The food stuff is fun. However, the 3D Printing medical opportunities are just plain out of this world. Here’s a recap for those of you not paying attention: Top Dog San Diego based Organovo has successfully printed liver tissue, Princeton University printed prosthetic ears, Malaysian Doctors 3D printed guides to do a near impossible surgery fixing an arm, Michigan’s C.S. Mott Children’s Hospital already saved a six week old baby by 3D printing a Bronchi Split that’ll hang out in the baby preventing tracheal collapse…it’ll just dissolve after the baby’s strong enough. What! Wait, it gets better: UK Doctors 3D printed a new face for a man that lost an eye, cheekbone and most of his jaw to cancer. Belgium Dentists 3D printed a new jaw that now let’s an elder woman eat again. Oh and yes, potentially, in less than 10 years, a 3D printed heart using a patient’s own cells may be available in a hospital near you. The technology to eliminate an organ donor waiting list is still a ways away, but the future looks bright with 3D printers.

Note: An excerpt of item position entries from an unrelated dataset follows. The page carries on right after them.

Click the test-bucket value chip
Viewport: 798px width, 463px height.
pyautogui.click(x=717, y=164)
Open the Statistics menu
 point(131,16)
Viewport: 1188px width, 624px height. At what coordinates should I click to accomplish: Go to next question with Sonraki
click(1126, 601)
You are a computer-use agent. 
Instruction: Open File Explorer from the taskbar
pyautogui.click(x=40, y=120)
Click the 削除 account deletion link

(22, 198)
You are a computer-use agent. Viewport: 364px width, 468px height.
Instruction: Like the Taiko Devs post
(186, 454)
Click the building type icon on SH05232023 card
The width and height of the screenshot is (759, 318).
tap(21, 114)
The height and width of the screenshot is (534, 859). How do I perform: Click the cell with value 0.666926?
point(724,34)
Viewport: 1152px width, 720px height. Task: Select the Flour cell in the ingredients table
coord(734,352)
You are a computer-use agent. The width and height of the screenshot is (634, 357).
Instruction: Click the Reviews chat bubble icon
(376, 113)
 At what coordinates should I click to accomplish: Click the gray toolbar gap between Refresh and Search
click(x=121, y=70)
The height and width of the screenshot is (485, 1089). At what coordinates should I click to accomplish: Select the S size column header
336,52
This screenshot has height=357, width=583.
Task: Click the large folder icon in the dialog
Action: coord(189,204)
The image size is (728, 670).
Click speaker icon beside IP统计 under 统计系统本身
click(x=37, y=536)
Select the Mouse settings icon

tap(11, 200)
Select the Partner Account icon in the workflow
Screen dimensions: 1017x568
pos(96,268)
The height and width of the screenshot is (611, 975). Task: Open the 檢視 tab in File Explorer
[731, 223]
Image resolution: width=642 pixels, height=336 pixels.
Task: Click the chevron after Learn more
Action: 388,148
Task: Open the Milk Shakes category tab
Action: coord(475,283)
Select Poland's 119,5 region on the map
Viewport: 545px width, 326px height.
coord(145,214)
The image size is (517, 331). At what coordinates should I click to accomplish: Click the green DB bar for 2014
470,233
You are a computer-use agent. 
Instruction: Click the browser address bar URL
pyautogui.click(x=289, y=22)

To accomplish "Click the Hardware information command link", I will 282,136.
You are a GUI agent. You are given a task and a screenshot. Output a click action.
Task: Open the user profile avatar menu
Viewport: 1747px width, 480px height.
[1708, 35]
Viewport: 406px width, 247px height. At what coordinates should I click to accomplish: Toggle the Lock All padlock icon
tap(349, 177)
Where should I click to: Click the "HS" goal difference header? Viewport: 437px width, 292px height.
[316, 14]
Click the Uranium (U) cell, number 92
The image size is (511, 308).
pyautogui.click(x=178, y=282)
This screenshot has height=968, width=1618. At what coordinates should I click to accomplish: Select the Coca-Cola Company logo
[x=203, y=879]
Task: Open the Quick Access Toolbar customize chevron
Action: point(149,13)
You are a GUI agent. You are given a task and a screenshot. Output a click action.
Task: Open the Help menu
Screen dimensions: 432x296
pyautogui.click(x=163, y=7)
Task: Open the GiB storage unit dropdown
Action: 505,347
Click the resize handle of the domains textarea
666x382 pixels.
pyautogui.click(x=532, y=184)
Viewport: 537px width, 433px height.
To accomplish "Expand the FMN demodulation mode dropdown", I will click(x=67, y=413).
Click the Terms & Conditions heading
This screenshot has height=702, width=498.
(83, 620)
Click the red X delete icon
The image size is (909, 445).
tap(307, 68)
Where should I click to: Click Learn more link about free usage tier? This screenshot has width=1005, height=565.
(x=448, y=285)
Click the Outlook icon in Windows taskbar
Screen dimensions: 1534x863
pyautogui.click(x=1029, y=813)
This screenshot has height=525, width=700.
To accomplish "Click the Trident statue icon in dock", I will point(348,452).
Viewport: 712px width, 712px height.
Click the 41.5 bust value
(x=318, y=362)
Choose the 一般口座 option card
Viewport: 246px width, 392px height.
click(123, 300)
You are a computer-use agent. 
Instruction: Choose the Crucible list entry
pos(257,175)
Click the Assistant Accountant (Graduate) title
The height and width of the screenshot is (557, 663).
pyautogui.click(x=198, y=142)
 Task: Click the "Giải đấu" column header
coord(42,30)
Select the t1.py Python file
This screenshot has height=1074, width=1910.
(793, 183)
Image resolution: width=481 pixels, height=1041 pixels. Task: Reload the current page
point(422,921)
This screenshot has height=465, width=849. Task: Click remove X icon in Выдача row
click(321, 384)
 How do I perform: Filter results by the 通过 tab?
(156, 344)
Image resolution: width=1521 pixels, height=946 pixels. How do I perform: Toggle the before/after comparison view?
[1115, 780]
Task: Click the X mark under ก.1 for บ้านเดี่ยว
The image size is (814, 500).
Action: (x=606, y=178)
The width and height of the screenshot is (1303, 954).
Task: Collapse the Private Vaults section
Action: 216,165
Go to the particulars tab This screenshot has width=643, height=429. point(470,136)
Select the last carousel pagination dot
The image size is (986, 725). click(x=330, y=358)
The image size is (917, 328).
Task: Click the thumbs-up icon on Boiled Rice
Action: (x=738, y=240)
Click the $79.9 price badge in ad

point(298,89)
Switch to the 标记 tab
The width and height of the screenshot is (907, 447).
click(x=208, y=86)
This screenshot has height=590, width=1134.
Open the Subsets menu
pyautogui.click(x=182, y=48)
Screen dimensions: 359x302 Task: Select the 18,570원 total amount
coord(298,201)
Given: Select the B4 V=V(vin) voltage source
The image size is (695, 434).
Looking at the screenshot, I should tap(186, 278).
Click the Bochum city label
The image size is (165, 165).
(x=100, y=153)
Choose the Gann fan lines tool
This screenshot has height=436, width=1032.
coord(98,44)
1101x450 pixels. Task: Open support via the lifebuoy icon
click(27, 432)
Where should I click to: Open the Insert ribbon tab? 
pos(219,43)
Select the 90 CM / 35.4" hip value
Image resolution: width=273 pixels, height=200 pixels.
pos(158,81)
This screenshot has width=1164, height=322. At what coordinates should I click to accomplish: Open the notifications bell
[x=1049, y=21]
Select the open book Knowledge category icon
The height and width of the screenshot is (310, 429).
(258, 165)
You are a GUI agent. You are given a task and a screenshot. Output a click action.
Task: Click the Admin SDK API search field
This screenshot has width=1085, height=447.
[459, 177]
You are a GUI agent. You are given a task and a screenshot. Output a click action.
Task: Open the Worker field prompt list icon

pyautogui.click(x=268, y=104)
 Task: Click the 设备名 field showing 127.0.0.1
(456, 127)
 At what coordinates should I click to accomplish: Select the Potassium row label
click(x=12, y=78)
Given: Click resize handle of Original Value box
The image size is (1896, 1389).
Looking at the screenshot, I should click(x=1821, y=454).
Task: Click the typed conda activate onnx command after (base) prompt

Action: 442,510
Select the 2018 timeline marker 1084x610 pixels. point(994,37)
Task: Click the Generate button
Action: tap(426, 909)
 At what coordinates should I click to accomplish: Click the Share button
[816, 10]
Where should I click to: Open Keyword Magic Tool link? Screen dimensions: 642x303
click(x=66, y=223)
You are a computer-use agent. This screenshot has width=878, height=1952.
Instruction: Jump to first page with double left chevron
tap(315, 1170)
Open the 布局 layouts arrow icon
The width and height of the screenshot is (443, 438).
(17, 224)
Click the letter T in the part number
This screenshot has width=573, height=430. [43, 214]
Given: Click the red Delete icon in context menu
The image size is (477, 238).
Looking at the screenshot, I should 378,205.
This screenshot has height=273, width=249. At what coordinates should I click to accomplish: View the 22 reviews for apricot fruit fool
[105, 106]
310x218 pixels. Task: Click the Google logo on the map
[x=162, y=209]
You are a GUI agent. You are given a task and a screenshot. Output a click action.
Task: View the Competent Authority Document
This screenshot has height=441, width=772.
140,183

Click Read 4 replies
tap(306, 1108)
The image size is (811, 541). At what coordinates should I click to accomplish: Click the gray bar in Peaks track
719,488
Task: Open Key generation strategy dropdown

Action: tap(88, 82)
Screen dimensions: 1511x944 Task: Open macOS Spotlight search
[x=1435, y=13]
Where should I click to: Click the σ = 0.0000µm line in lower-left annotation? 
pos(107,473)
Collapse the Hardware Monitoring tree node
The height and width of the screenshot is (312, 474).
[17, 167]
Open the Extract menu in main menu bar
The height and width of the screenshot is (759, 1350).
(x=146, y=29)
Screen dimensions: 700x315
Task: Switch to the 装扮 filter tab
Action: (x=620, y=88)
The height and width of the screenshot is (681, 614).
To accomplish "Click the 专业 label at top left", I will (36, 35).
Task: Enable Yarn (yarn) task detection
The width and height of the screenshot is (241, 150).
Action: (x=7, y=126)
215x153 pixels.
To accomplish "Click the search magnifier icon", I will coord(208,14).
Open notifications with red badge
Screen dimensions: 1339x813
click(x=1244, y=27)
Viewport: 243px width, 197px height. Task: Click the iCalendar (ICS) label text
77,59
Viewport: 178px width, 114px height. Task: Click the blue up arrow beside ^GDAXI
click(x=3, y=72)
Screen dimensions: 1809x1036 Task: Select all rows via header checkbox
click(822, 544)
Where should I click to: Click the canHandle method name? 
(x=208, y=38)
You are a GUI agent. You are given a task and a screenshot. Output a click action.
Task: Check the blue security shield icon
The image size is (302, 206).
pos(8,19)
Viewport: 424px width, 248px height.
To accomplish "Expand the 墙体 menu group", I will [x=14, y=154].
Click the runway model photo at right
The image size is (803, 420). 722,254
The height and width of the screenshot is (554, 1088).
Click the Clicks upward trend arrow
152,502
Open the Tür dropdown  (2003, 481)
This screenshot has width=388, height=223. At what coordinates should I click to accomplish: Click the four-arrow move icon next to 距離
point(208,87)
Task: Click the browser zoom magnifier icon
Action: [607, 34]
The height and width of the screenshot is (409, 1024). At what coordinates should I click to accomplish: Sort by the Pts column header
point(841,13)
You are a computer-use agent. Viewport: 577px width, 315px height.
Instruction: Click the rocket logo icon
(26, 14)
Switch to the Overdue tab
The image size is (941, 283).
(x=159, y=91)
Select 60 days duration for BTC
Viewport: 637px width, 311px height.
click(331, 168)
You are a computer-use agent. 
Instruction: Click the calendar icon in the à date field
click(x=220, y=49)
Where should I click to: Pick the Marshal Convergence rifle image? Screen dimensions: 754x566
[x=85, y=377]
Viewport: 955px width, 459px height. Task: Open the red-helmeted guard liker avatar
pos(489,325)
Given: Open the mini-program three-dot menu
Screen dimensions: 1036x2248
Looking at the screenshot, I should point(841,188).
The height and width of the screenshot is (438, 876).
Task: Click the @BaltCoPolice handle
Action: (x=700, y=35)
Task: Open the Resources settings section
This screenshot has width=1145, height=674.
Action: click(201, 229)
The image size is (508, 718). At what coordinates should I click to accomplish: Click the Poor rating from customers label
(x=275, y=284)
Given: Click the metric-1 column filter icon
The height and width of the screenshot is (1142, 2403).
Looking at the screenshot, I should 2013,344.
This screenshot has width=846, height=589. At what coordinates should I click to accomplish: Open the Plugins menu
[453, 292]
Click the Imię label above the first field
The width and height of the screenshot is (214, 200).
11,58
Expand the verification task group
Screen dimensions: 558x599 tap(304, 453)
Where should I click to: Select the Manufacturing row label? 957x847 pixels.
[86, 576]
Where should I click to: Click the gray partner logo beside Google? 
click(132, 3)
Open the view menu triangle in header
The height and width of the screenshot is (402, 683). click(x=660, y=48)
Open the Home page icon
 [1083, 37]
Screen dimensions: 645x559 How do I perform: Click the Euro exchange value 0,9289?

There are so many amazing 3D printing solutions that are about to catapult just about every industry far into the future. Like so much new amazing technology, I wonder if something even more mind-boggling lurks around the corner. I wouldn’t be surprised if the 3D printing craze was just a stepping stone to a technology capable of much more. Enjoy it while it lasts. The subject itself is fun to talk about. I mean, there’s even a 3D printer that 3D prints 3D printers…HA!